Plusieurs grands érudits de l’islam étaient également musiciens, dont al-Farabi, un philosophe qui a écrit sur la théorie musicale, et al-Ghazali, qui a observé les bienfaits thérapeutiques de la musique, tout en mettant en garde contre une écoute excessive.

« Par conséquent, le plaisir et le divertissement sont des remèdes du cœur contre l’épuisement, ils doivent donc être autorisés », a écrit le grand érudit persan.

Dès lors, il n’est pas surprenant que plusieurs instruments de musique aient été inventés dans la région.

Ici, Middle East Eye en examine trois dont les origines moyen-orientales vous surprendront peut-être :

La cornemuse

Habituellement repérée aux côtés d’hommes vêtus de tartans et de kilts, la cornemuse fait désormais partie intégrante de la culture écossaise.

Si plusieurs théories existent sur la façon dont l’instrument aurait atteint le pays depuis son lieu de naissance au Moyen-Orient, de nombreux historiens s’accordent à dire que ce sont les envahisseurs romains qui l’ont apporté après avoir conquis certaines régions de la Grande-Bretagne au Ier siècle de notre ère.
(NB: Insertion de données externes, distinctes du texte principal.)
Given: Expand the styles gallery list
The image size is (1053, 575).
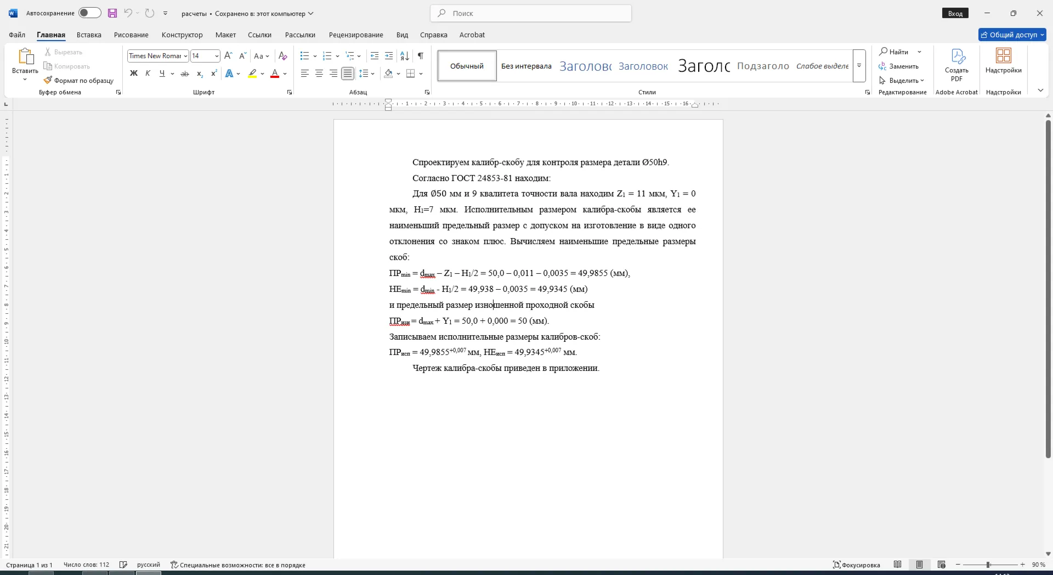Looking at the screenshot, I should (x=859, y=66).
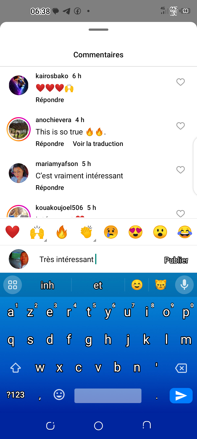This screenshot has width=197, height=439.
Task: Insert the heart-eyes quick emoji
Action: (135, 232)
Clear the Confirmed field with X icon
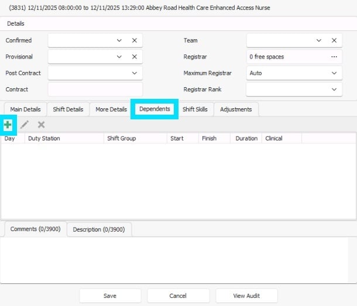The width and height of the screenshot is (357, 306). click(134, 40)
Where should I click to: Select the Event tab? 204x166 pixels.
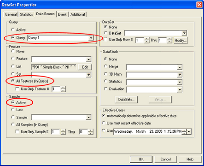pos(62,14)
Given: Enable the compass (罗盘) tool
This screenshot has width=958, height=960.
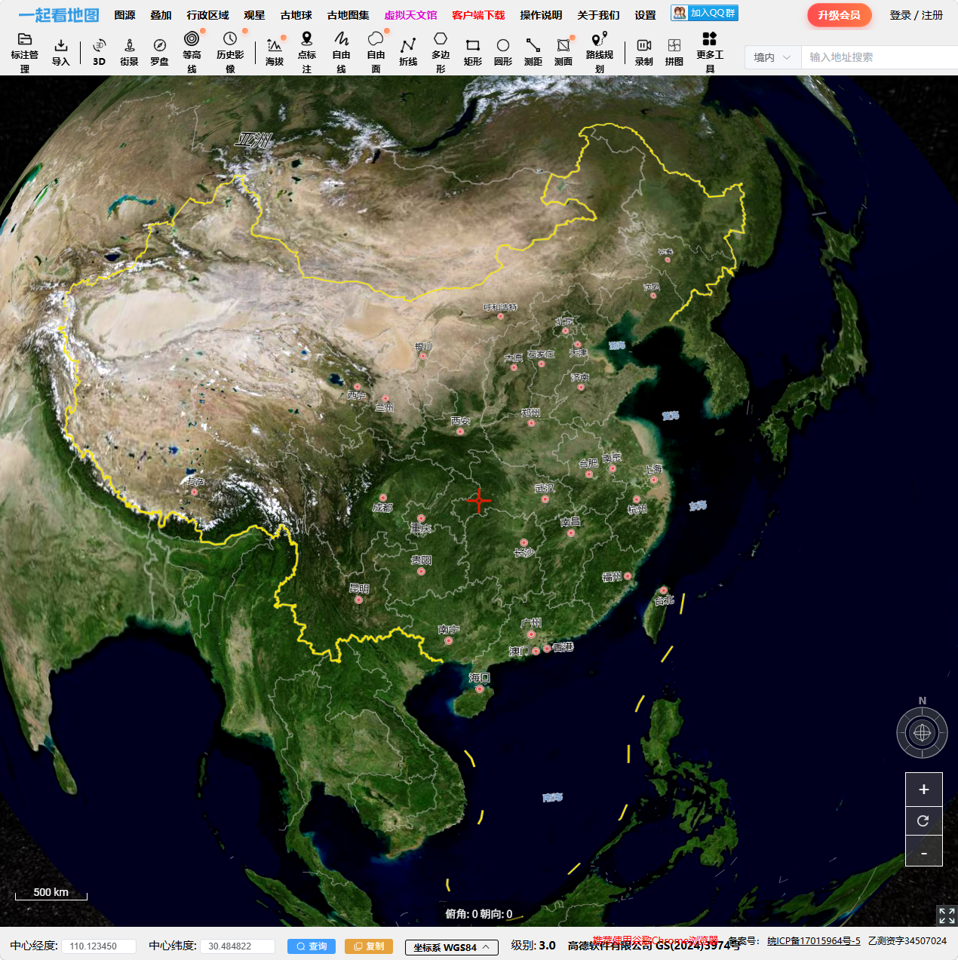Looking at the screenshot, I should click(x=159, y=52).
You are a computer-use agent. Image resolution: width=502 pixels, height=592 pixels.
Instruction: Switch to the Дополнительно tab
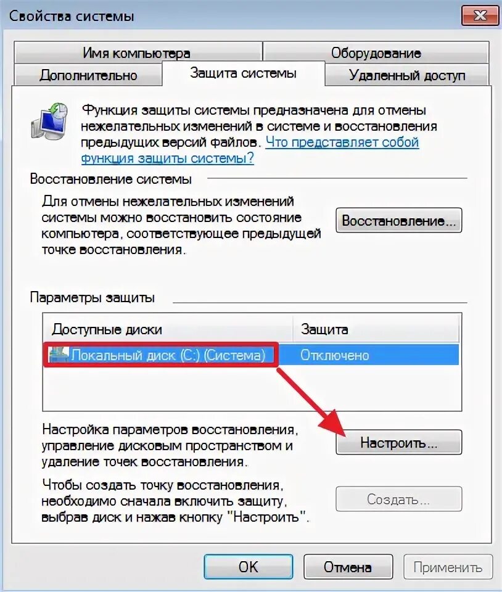tap(88, 75)
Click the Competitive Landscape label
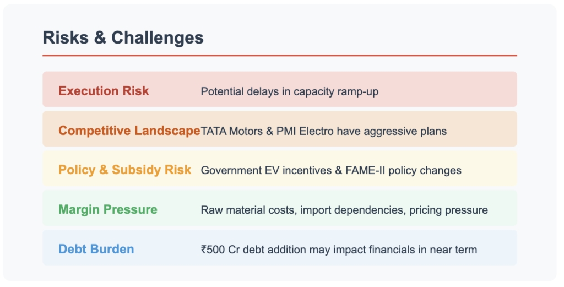Viewport: 564px width, 287px height. 129,131
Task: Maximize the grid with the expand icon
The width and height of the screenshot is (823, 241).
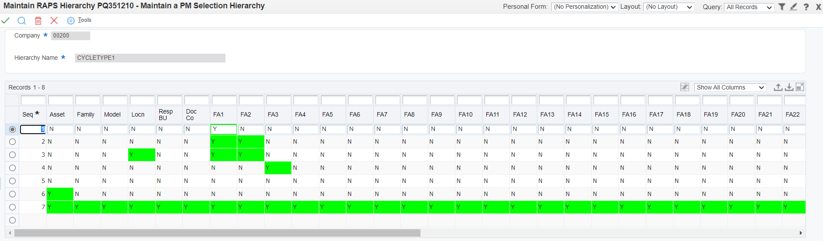Action: [x=800, y=87]
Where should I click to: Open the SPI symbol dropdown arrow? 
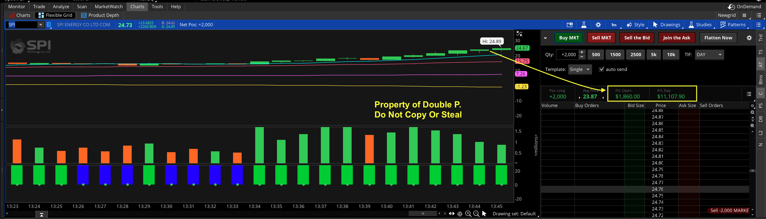(x=41, y=25)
La première référence à cet instrument se trouve en Égypte, dès 400 avant notre ère. À l’époque, les premières cornemuses étaient faites en peau et ossements de chien.

Bien qu’elle soit largement associée à l’Écosse, la cornemuse est en fait originaire du Moyen-Orient (AFP)
Bien qu’elle soit largement associée à l’Écosse, la cornemuse est en fait originaire du Moyen-Orient (AFP)

D’autres récits suggèrent que la cornemuse aurait été utilisée pour la première fois à Alacahöyük, en Anatolie, vers 1000 avant notre ère.

Historiquement, cependant, la cornemuse est un instrument associé à l’Égypte. Elle est mentionnée par le dramaturge grec Aristophane (Ve siècle avant notre ère) : « Vous les joueurs de cornemuse qui êtes ici de Thèbes, avec des tuyaux en os soufflez le postérieur d’un chien. »

En Grèce, l’instrument portait le nom de « piovala » et était évoqué dans la littérature. Il sera plus tard représenté sur des pièces de monnaie romaines.

Des joueurs de cornemuse faisant partie d’un orchestre militaire jordanien répètent avant une cérémonie à l’aéroport de Marka à Amman (AFP)
Des joueurs de cornemuse faisant partie d’un orchestre militaire jordanien répètent avant une cérémonie à l’aéroport de Marka à Amman (AFP)

Bien que la cornemuse ait pris plusieurs formes depuis, le principe est demeuré le même.

Pour fonctionner, la poche de l’instrument sert de réservoir hermétique pour retenir l’air qui y est insufflé. L’instrument comporte en outre un chalumeau – la partie de la cornemuse qui crée la mélodie – et un ou plusieurs bourdons, les cylindres en bois qui accordent l’instrument.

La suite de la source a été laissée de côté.